GIVEN PROBLEM A |
Copy the rows below verbatim, starting with the row containing "Given: Click the" and going on through the row containing "Screen dimensions: 700x413".

QUOTED TEXT |
☆ ☆ ☆ ☆
This is an interesting blog that obviously triggers a lot of response.
Too many to read, really...
Here are a few of my thoughts:
SAP is big, REALLY big. There is a lot to learn.
A development consultant can try to learn a bit of everything and then talk about all the things he knows. But in all honesty, that usually means that he talks about all the things he KNEW.
A good developer will know how to solve issues he does NOT know about. He will be clever enough to search for the answer, find it and implement it (properly).
When in a job interview, it is often asked what you will do when you do not know the answer. I have had this question before. My answer? Google and SCN. There is a good chance that you will get a smile and an understanding look.
Another question is: Are you a good programmer? My answer? A careful and hesitating 'Yeeeeees'. I explain the hesitation by stating that the more you learn, the more you realize that there is a lot more that you DO NOT KNOW. That however, is usually not the problem.
Truth is, I have less to no faith in a programmer who will confidently state he knows everything.
I originally commented back in late 2010, almost 6 years ago. I have more grey hair, but predictably less hair overall. I'm an old dog, but still learning new tricks. Just picked up something today.
I have just come across the class CL_DD_DOCUMENT (see package SDYNAMICDOCUMENTS for examples). I had added a text box (CL_GUI_TEXTEDIT) to a popup screen I created (as a drill down from COOIS). The customer asked if I could change the background colour and/or font. I was pretty sure I couldn't - I knew I'd looked into this before. Still, I decided to pursue again anyway. Sure enough, I come across this new class and my mind immediately started spinning about all the new possibilities for creating useful content for my users.
Further to my thoughts on learning what is "new to you", all this came up through a customer who is on a very current release of SAP. I just logged on to another customer's system who are still on 4.6C, and sure enough, that class is there, too! More proof that there's always something new to learn. What's important here is that I am taking the time to really pick this apart now while I have a requirement that can use it so that I understand it enough to use it well and will remember it as another tool in my toolbox.
Further to my thoughts on developer soft skills like communication, I caught myself initially saying "no" to my customer when the asked for something different, but realized I really should check again. This is what lead me to this new-to-me functionality and I will now be able to deliver what they wanted and they will be very happy. And that is our ultimate objective.
A side note on the progression of technology, it occurs to me that, although this dymanic document class has been available since 4.6C, I have rarely seen it employed anywhere - perhaps part of the reason it's taken me so long to come across it. It is clearly more labour intensive to use than some of the more traditional tools. Is this the reason it is not as pervasive? I just recently learned how to apply different ALV cell styles, too - bold, italic, etc. This also provides alternatives for building a much more user friendly application. Which brings me to SAP's lastest thrust - Fiori.
☆ ☆ ☆ ☆
GIVEN PROBLEM B |
Rewrite the passage of the SAP developer comment starting with "Truth is, I" and going on through "up something today.", changing "grey" to "silver".

MATERIAL FOR THIS TASK |
☆ ☆ ☆ ☆
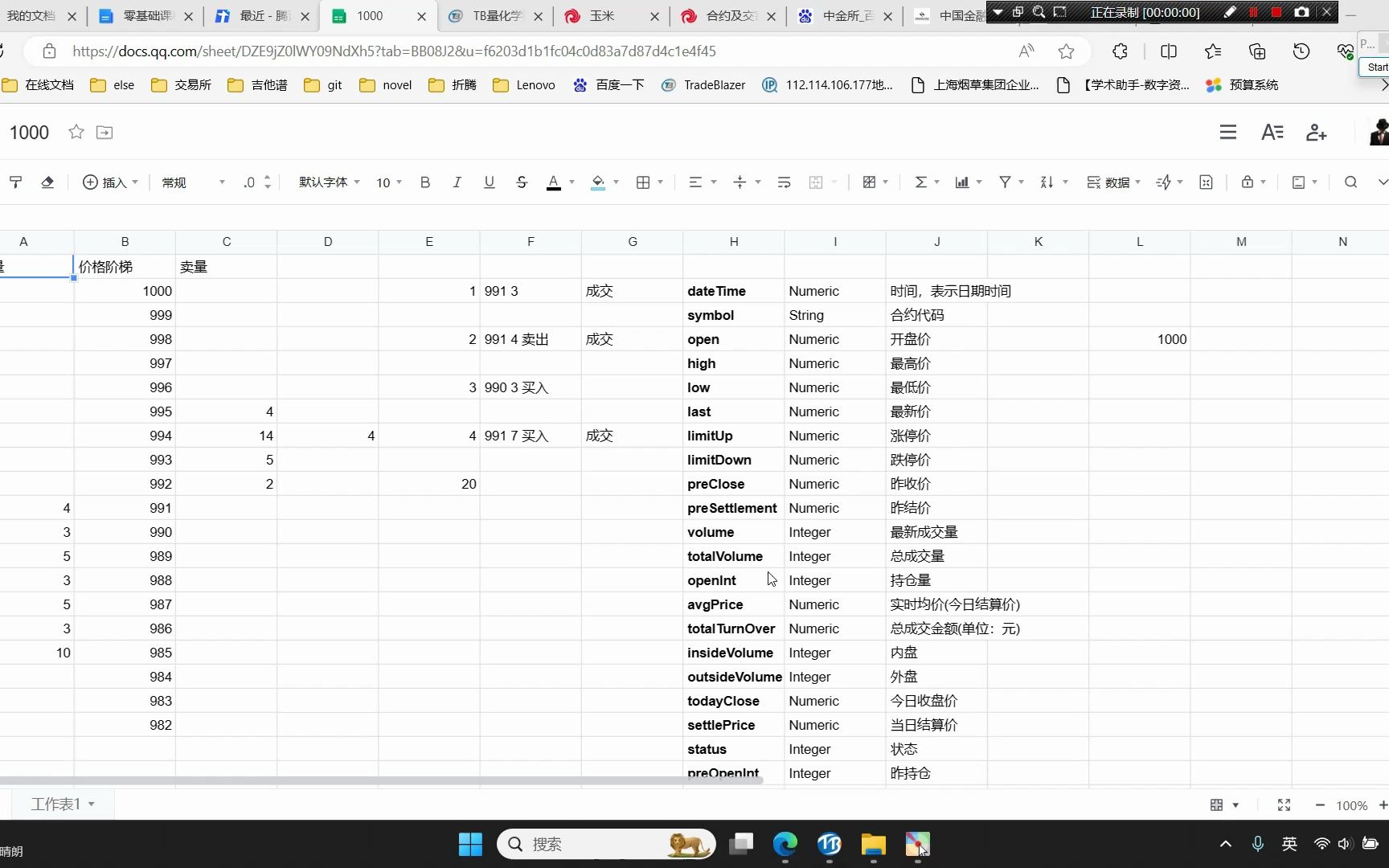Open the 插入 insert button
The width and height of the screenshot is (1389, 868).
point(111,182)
☆ ☆ ☆ ☆
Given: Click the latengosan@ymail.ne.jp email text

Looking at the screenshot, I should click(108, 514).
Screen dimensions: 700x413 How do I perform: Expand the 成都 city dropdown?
☆ ☆ ☆ ☆
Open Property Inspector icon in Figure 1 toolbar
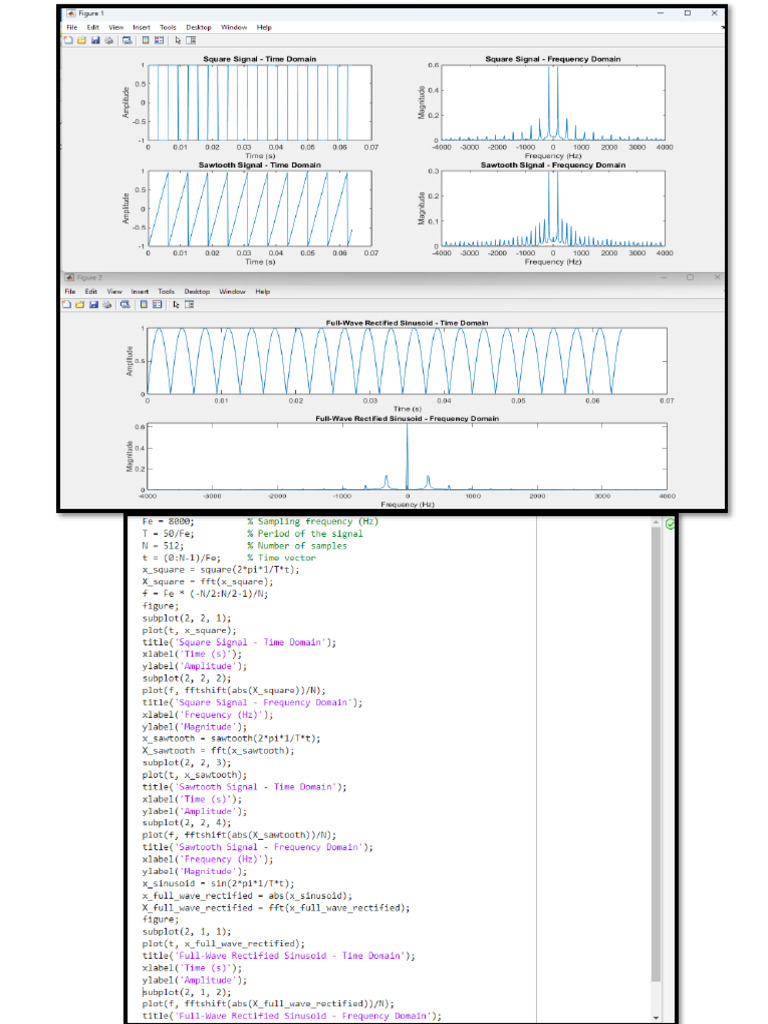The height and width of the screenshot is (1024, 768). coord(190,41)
☆ ☆ ☆ ☆
WORKED ANSWER A |
Given: Click the latengosan@ymail.ne.jp email text

Looking at the screenshot, I should click(108, 514).
Screen dimensions: 700x413 How do I perform: Expand the 成都 city dropdown?

WORKED ANSWER B |
Truth is, I have less to no faith in a programmer who will confidently state he knows everything.
I originally commented back in late 2010, almost 6 years ago. I have more silver hair, but predictably less hair overall. I'm an old dog, but still learning new tricks. Just picked up something today.